### 課題
以下のリストを、「icon」を「button」に置き換えて、ほかは一切変えずに全行書き直してください。画像は回答に含めないでください。

- - - -

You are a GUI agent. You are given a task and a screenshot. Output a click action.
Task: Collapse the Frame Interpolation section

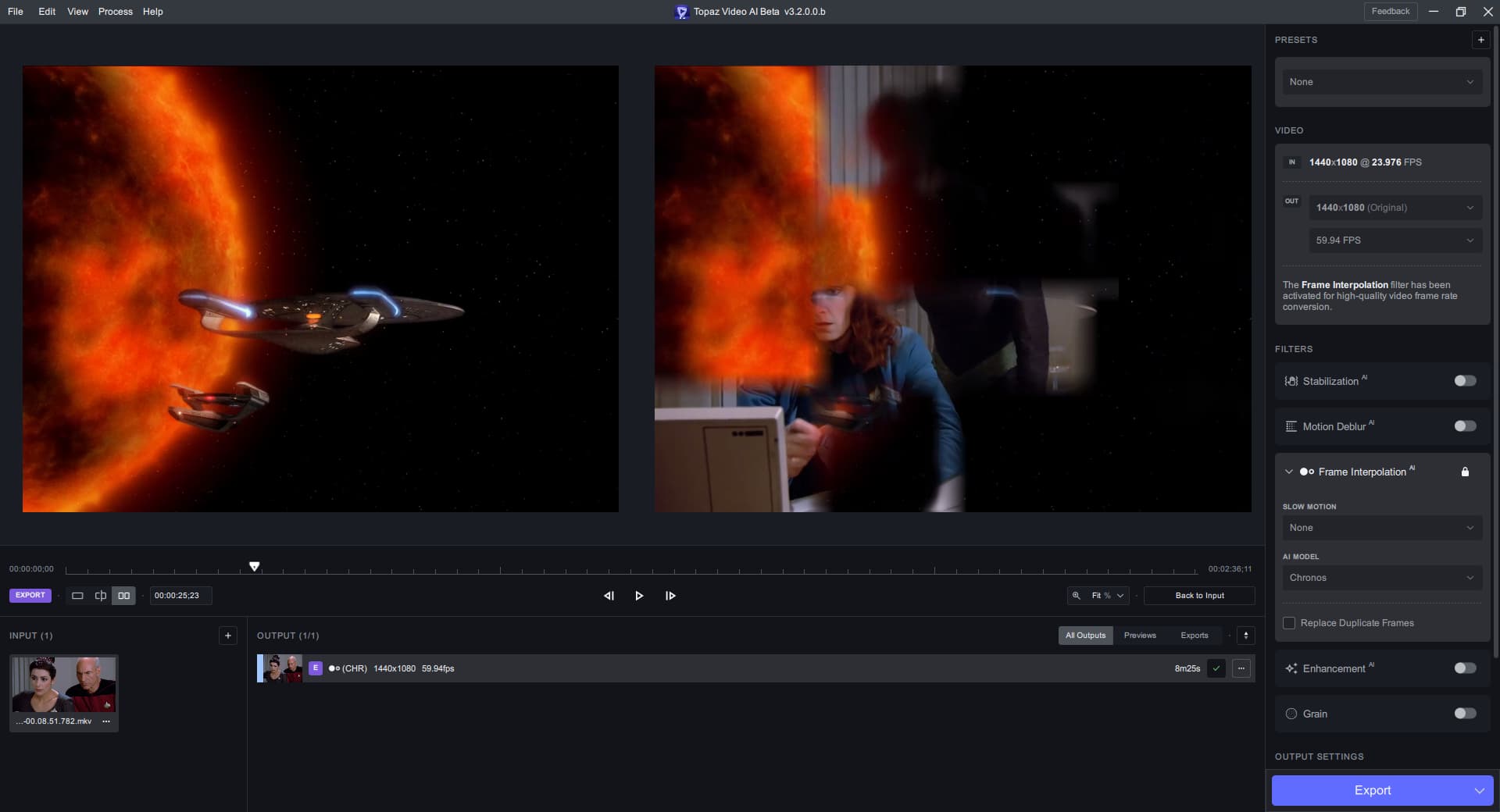point(1288,472)
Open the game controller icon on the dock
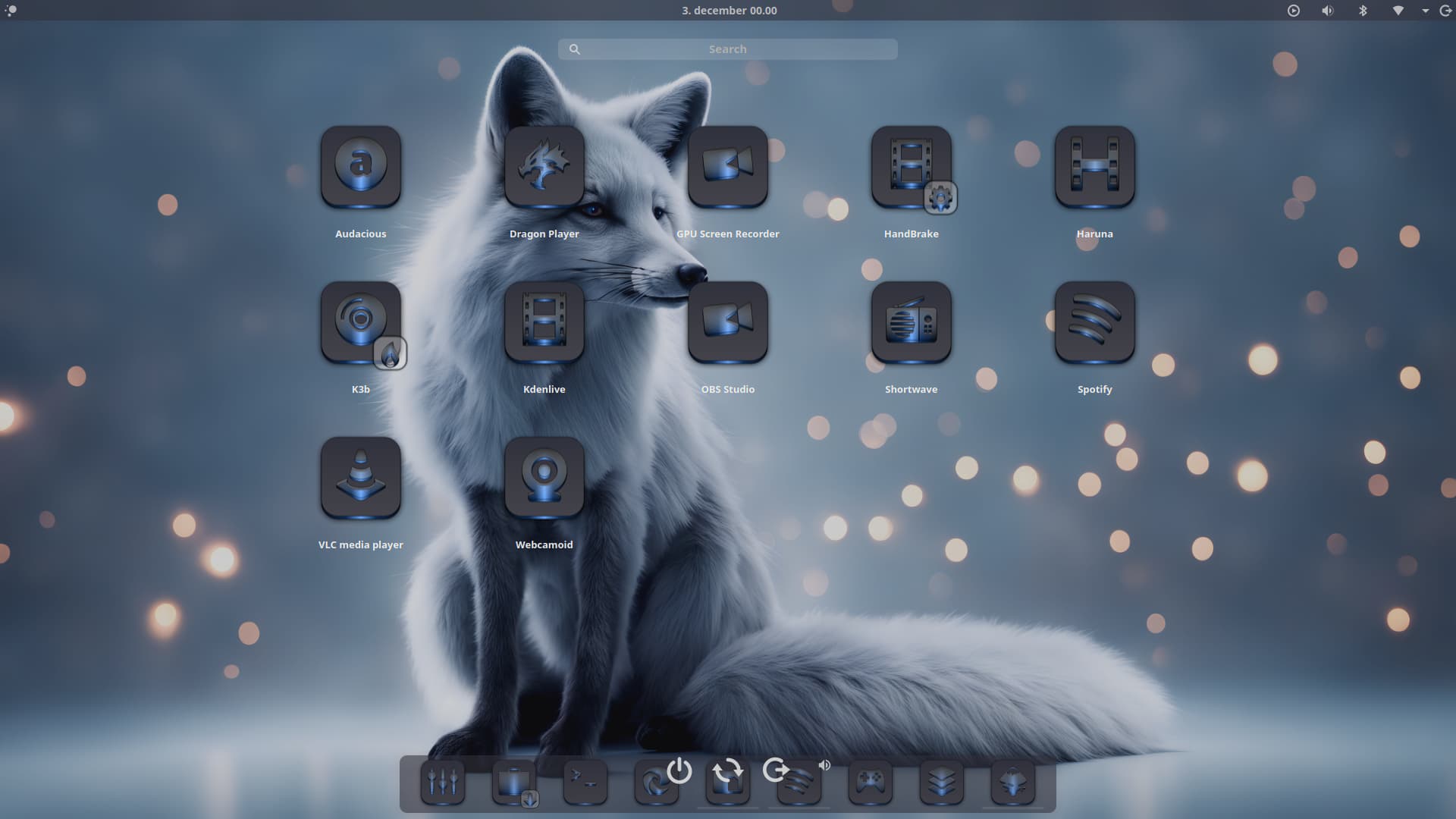Viewport: 1456px width, 819px height. click(870, 781)
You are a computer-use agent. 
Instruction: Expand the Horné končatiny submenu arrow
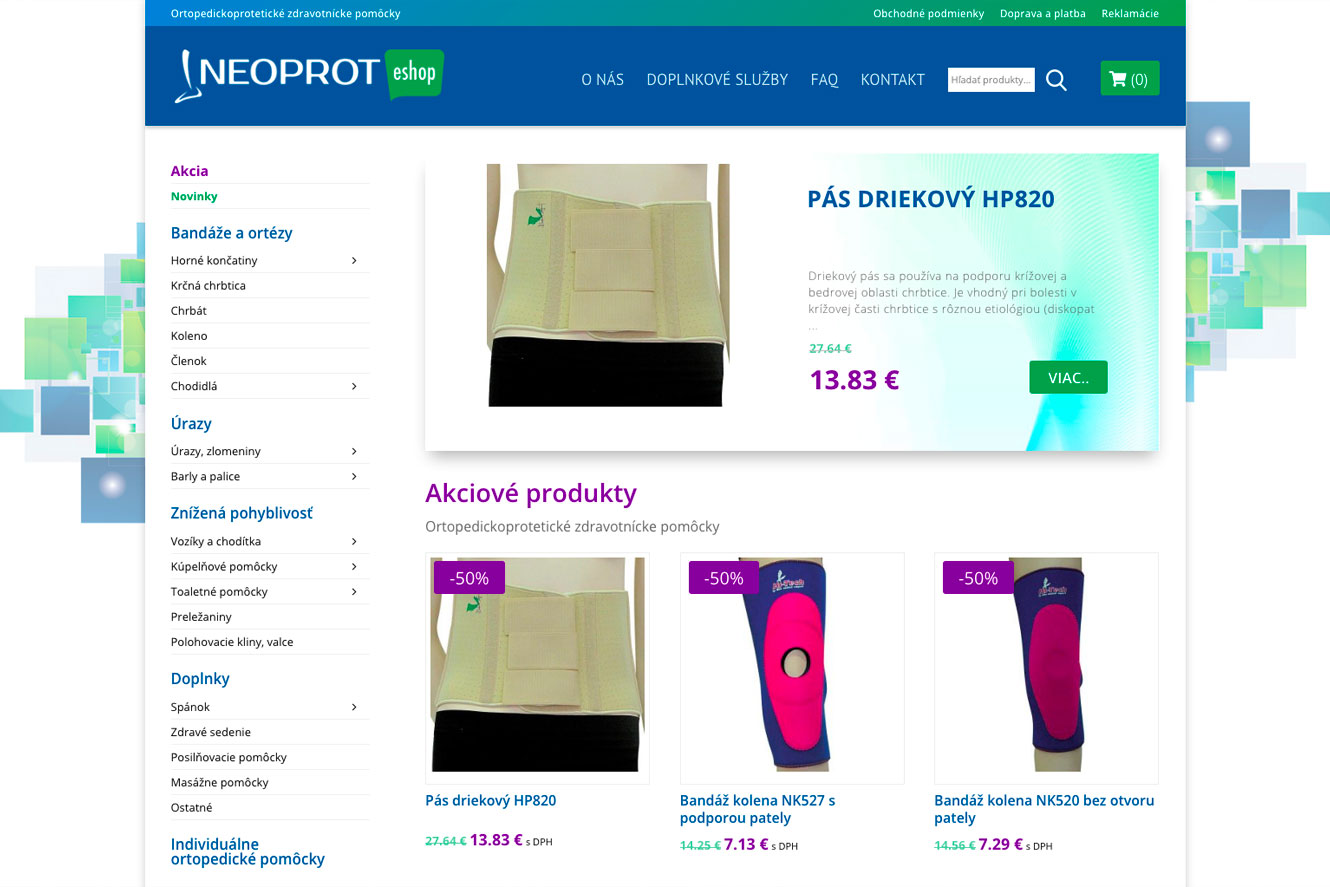tap(354, 261)
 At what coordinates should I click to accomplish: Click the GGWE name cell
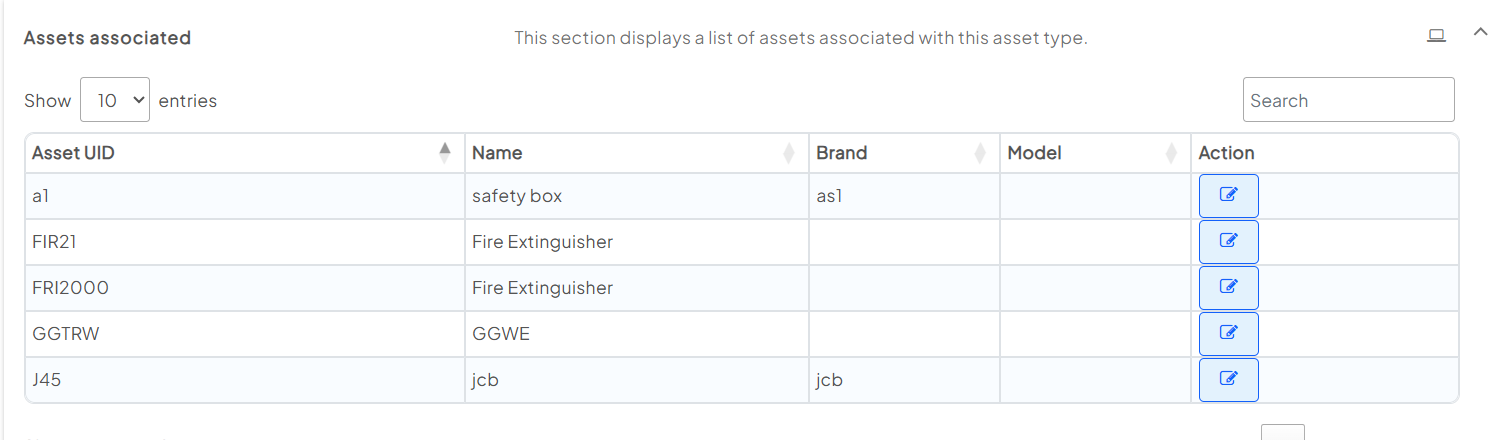(501, 334)
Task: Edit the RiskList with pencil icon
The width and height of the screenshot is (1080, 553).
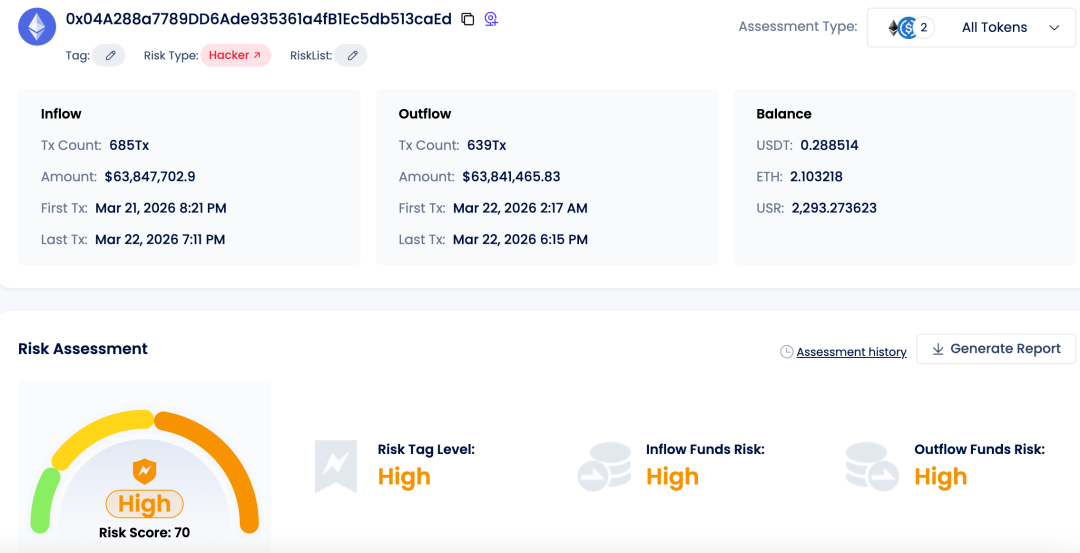Action: [x=352, y=56]
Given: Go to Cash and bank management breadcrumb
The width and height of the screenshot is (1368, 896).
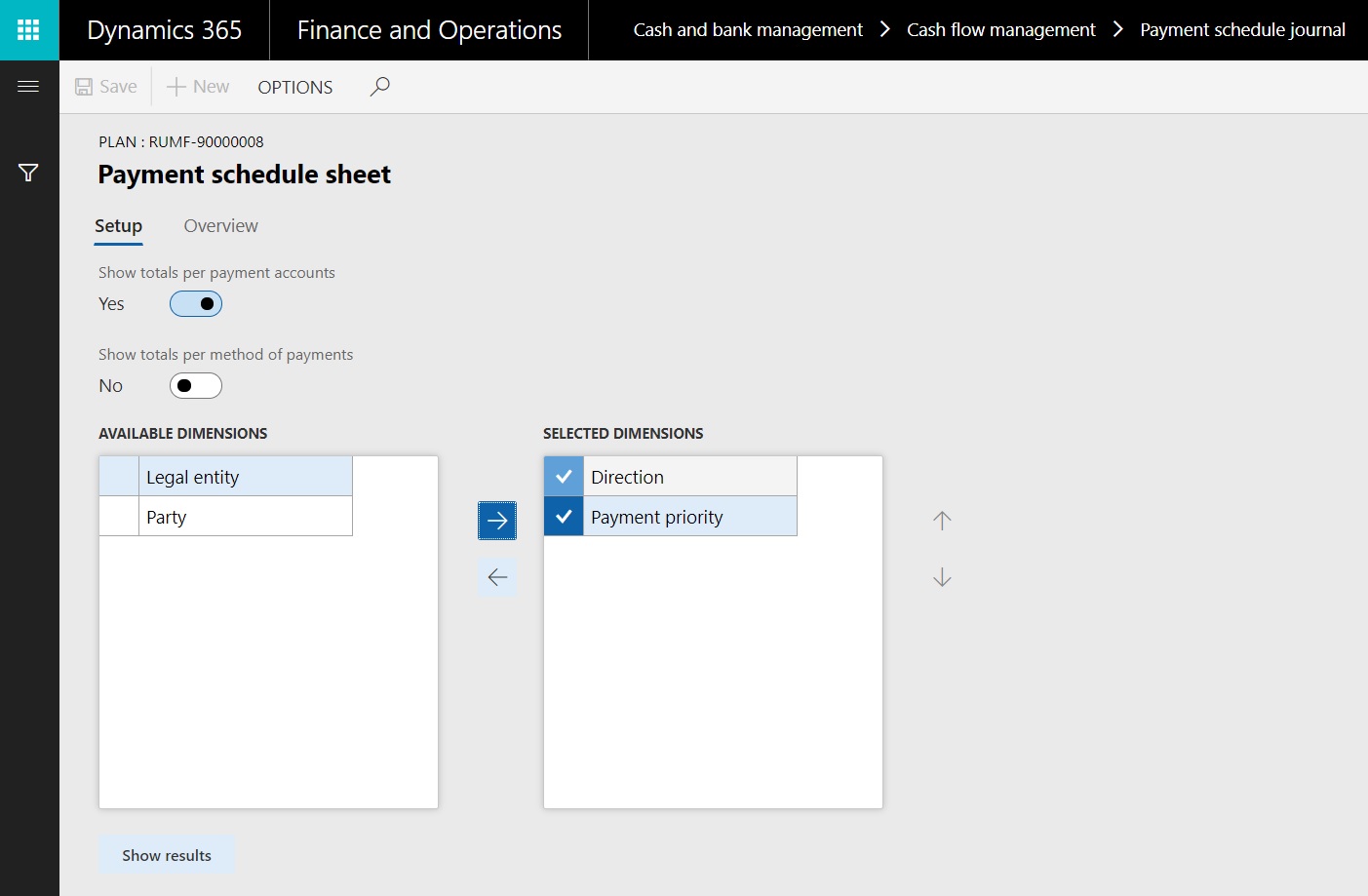Looking at the screenshot, I should 748,30.
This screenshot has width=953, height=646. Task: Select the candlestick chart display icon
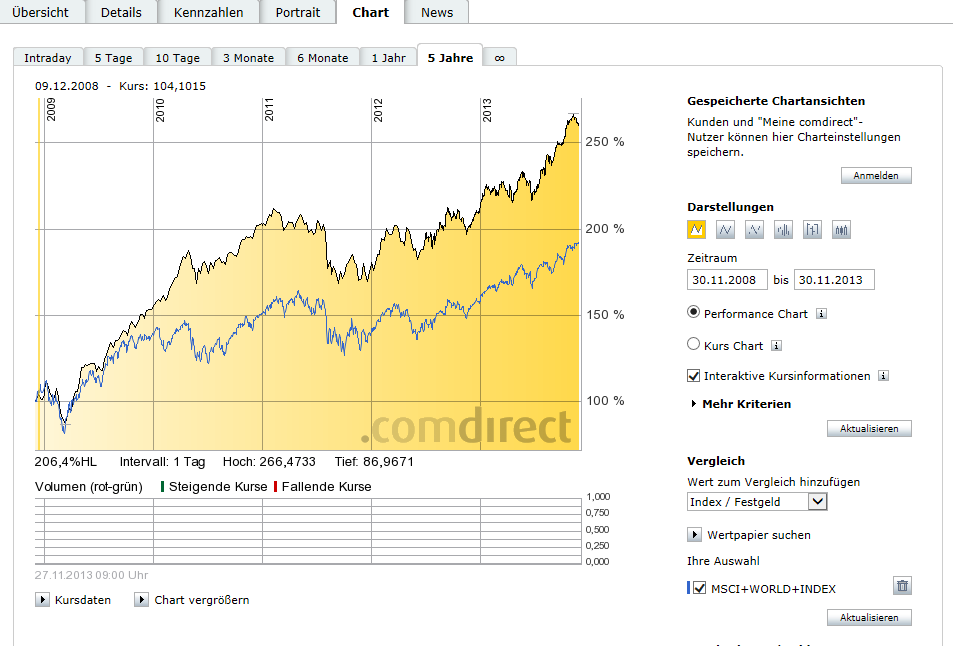coord(841,230)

- - - -

### 解答例
You are a GUI agent. You are given a task and a screenshot. Output a click action.
Task: Collapse the Frame Interpolation section

point(1288,472)
Open the game controller button on the dock
Viewport: 1456px width, 819px height. click(870, 781)
You are a computer-use agent. 
Instruction: Expand the Horné končatiny submenu arrow
tap(354, 261)
 At what coordinates should I click to accomplish: Click the GGWE name cell
(501, 334)
Task: Edit the RiskList with pencil button
The width and height of the screenshot is (1080, 553).
Action: [x=352, y=56]
Given: Go to Cash and bank management breadcrumb
The width and height of the screenshot is (1368, 896).
Looking at the screenshot, I should 748,30.
This screenshot has width=953, height=646. Task: Select the candlestick chart display button
coord(841,230)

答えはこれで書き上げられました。